Stored data
——

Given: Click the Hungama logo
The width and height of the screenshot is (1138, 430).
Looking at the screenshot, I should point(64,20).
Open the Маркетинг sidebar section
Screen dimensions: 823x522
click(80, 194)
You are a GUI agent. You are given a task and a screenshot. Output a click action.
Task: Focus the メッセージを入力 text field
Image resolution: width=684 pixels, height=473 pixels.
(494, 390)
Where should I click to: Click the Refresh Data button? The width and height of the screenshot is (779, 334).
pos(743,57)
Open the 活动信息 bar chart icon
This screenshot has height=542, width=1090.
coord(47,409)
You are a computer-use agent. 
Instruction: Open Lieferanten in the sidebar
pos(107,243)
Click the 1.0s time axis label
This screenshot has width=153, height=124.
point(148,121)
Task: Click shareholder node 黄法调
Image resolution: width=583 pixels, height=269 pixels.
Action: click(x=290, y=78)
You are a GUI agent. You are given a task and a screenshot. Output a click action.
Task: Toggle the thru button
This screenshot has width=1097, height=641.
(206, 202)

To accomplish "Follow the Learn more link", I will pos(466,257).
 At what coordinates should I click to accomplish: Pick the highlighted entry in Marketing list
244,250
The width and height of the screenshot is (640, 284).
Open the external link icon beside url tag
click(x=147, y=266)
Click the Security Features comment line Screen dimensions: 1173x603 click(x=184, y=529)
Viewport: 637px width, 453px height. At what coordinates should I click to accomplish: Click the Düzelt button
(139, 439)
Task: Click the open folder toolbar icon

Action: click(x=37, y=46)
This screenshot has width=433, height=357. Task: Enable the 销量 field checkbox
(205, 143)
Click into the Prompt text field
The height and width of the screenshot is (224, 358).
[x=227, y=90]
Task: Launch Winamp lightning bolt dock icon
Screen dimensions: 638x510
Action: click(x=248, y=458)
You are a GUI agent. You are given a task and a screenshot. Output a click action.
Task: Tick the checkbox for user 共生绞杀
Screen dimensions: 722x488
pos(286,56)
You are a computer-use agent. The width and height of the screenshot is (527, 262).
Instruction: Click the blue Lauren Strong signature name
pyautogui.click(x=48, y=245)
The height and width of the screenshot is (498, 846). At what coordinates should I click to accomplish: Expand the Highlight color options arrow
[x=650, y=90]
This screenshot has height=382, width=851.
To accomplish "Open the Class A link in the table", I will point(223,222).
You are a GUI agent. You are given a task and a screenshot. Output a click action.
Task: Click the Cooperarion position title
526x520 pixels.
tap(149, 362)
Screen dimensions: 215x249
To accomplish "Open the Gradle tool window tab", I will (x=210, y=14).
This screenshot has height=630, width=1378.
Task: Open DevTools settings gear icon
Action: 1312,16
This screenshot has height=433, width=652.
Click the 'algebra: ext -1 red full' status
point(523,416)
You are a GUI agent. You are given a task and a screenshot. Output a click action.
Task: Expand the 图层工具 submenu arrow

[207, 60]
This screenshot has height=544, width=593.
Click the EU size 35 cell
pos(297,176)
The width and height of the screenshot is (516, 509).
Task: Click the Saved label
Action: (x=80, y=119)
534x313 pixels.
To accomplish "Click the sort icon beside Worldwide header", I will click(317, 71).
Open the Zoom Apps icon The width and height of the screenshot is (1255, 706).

——

▶ Task statement
Output only the number of lines above holding "computer".

▶ Written solution
2